American law enforcement just illustrated how important cryptocurrency has become in the criminal world. Federal agents have charged Ohio resident Larry Harmon for allegedly running a darknet-based Bitcoin "mixer" that laundered the equivalent of roughly $300 million for drug dealers and other crooks. Helix, as it was called while it ran between 2014 and 2017, reportedly let customers pay to send Bitcoin in a way that hid the true source. It operated with "brazenness," the IRS' Don Fort said. Helix supposedly partnered with AlphaBay to serve the darknet black market's customers, and advertised Helix on the Grams search engine (which Harmon apparently ran) as a way to hide deals from police.
It's not clear what level of punishment authorities want if Harmon is found guilty. However, the charges of money laundering conspiracy, running an unlicensed money transmitting business and sending money without a DC license could add up to a significant amount of time behind bars. A charge for an unlicensed money transmitting business carries a maximum sentence of five years in prison by itself.

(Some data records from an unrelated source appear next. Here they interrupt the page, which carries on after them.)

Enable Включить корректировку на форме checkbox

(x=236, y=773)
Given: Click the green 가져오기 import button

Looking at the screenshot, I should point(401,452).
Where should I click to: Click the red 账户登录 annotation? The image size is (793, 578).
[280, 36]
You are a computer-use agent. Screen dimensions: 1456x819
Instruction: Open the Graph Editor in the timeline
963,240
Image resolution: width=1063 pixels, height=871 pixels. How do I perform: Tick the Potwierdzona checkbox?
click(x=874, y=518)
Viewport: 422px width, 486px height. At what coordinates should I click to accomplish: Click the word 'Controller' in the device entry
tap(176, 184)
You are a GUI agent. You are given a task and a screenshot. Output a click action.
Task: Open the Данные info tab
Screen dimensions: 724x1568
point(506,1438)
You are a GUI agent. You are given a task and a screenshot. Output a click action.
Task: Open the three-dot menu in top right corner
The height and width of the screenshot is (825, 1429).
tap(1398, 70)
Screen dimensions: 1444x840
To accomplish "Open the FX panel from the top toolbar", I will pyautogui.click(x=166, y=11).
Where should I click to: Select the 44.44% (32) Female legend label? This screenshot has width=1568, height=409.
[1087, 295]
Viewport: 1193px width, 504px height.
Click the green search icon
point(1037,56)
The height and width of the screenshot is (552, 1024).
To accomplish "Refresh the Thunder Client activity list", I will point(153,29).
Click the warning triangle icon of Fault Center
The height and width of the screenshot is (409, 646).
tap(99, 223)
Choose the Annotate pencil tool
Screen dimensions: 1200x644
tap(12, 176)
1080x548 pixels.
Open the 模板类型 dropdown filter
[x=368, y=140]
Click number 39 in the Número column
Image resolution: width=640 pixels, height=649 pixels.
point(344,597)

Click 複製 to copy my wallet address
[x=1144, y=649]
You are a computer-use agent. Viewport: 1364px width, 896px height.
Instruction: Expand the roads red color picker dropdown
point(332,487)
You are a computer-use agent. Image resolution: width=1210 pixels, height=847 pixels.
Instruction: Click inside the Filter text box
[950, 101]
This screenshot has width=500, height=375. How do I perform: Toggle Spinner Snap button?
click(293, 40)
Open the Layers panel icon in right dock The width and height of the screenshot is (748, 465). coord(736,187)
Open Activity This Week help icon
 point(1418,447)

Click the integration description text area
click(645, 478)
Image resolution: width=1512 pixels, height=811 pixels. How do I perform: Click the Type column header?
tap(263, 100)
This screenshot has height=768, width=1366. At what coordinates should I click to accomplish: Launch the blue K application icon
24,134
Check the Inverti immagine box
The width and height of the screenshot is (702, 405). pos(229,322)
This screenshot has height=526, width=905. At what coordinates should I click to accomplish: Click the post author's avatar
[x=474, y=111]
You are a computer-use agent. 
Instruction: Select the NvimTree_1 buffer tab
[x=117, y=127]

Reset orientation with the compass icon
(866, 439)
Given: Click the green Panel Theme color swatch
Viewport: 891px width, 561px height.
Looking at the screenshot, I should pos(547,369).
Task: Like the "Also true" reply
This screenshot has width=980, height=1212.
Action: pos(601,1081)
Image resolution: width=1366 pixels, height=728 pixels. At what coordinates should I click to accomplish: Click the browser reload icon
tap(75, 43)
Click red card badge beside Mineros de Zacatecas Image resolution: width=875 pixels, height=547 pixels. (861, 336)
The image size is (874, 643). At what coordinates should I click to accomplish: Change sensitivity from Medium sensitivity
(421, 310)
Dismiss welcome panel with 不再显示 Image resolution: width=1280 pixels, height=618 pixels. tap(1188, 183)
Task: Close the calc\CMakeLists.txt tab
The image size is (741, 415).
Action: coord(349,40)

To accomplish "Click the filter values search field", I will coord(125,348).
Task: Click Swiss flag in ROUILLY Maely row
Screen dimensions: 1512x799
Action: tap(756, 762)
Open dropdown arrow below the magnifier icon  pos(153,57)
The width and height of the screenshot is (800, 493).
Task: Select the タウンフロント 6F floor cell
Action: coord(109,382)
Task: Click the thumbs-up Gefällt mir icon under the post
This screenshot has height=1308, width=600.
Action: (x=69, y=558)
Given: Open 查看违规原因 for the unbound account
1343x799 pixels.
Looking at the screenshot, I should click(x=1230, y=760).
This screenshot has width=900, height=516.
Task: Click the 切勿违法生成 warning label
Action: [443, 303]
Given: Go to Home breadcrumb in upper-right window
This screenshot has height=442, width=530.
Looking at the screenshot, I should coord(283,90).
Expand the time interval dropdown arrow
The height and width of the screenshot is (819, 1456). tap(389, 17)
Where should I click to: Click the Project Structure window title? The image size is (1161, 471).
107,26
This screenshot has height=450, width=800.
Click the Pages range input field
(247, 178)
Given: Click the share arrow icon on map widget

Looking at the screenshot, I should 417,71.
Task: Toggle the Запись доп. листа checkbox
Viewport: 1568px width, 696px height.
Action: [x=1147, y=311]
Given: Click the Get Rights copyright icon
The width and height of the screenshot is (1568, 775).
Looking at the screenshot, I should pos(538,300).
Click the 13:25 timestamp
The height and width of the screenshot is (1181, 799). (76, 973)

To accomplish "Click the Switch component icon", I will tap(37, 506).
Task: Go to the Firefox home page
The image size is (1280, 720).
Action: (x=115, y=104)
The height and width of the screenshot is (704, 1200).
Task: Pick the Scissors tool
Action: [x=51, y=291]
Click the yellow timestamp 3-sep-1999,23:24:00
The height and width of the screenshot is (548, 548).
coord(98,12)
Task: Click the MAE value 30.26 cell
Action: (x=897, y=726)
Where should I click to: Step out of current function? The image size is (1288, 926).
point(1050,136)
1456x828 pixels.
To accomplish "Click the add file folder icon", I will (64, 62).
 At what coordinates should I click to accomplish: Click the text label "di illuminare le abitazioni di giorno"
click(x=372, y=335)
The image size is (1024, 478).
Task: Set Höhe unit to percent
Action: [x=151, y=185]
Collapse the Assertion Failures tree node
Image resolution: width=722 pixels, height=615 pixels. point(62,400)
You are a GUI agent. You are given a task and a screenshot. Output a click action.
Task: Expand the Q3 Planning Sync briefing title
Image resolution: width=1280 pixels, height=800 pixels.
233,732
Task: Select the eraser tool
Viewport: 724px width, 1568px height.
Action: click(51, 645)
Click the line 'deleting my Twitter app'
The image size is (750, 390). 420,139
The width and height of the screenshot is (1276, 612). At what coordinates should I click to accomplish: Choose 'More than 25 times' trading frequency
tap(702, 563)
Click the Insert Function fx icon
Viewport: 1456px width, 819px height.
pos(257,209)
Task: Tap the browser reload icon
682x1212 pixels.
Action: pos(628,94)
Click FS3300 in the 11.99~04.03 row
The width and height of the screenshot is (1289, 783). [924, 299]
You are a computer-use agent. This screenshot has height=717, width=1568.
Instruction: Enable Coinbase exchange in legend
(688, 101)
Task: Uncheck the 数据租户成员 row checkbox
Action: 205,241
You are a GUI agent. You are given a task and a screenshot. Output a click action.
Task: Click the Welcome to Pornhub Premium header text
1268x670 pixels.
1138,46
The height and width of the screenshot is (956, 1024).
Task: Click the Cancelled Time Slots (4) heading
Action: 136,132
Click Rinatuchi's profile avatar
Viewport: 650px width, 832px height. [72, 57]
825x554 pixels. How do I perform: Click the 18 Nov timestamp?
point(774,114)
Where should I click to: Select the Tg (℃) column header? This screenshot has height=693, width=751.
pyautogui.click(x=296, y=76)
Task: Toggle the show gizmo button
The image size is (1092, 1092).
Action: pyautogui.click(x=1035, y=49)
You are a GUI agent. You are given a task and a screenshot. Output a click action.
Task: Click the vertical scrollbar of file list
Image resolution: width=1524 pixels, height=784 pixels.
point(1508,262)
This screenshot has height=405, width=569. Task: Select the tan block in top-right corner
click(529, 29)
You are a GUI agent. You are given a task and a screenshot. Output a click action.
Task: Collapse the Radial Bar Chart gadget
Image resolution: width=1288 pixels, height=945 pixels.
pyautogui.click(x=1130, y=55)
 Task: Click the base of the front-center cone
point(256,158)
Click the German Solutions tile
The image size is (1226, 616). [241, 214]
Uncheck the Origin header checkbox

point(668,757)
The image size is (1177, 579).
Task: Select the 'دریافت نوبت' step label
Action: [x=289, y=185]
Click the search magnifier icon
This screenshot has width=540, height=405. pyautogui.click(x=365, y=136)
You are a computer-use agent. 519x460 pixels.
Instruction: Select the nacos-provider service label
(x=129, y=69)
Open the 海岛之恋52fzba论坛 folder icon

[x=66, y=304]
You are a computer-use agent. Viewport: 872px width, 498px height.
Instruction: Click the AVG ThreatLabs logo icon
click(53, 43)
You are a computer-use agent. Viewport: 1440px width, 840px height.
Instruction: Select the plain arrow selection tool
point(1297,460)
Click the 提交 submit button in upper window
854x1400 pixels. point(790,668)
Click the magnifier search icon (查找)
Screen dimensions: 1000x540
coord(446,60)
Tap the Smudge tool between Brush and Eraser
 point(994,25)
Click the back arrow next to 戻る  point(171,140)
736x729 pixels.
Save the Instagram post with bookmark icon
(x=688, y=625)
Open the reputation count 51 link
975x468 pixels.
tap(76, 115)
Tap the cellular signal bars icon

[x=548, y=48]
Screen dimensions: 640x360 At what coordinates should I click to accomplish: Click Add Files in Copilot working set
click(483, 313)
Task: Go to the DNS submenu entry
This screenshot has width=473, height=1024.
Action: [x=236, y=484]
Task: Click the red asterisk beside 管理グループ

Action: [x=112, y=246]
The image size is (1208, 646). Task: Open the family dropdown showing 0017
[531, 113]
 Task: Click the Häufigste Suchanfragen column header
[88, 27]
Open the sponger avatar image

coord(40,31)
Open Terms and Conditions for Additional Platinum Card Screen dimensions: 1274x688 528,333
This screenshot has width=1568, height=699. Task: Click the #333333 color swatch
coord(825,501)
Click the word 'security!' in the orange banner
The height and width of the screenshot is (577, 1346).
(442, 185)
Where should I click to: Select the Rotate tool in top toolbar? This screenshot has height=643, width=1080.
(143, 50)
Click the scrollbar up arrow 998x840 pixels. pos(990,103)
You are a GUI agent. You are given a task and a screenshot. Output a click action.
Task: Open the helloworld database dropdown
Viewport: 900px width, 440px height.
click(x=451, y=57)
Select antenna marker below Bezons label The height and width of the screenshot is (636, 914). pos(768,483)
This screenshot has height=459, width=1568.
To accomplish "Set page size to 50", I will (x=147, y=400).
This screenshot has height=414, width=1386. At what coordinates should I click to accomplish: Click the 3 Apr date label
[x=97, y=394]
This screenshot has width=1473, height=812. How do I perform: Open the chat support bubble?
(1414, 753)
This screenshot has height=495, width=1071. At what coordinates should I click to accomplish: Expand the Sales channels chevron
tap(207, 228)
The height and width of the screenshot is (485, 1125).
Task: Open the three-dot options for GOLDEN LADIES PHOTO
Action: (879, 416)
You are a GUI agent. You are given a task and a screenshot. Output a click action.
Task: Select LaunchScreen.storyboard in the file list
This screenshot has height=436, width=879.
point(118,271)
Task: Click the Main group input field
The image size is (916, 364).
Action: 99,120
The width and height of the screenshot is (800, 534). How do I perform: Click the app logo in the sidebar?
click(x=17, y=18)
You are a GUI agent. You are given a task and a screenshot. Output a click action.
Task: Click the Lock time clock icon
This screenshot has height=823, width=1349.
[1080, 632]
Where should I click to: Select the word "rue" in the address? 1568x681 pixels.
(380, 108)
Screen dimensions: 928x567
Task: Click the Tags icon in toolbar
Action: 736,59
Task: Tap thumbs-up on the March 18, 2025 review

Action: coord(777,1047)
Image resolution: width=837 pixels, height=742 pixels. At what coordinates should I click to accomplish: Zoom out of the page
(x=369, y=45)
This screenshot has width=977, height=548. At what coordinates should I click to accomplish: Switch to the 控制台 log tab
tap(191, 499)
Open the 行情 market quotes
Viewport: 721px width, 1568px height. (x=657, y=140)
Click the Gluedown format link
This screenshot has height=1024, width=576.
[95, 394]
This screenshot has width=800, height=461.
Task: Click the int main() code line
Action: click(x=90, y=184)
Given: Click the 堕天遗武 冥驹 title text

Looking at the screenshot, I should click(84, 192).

The charge is a win for feds who want to show they can take down all the infrastructure for a darknet criminal marketplace, not just the main organization. It's also a symbolic blow given the sheer scale of the claimed operations. At the same time, we wouldn't count on this being a deterrent. If true, Harmon was running a large operation relatively openly -- smaller or stealthier outlets might be harder to take down.